- Task instructions: Please copy out the entries below exactly, beginning with the line that contains "774x404 pixels." and ending with the line that contains "This screenshot has width=1528, height=802.", and include nothing outside that span.

- Working data:

BEGIN

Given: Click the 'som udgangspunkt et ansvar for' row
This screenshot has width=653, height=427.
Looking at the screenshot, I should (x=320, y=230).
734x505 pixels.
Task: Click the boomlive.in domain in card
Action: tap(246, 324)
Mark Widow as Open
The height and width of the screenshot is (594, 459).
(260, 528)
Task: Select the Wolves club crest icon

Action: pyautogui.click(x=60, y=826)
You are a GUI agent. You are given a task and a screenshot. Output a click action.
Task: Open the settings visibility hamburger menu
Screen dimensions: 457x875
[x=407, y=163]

END
BEGIN

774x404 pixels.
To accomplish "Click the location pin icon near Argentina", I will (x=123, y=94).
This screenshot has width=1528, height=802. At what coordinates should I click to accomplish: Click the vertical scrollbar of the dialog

END

- Solution to the exercise:
774x404 pixels.
To accomplish "Click the location pin icon near Argentina", I will (x=123, y=94).
This screenshot has width=1528, height=802. At what coordinates should I click to accomplish: Click the vertical scrollbar of the dialog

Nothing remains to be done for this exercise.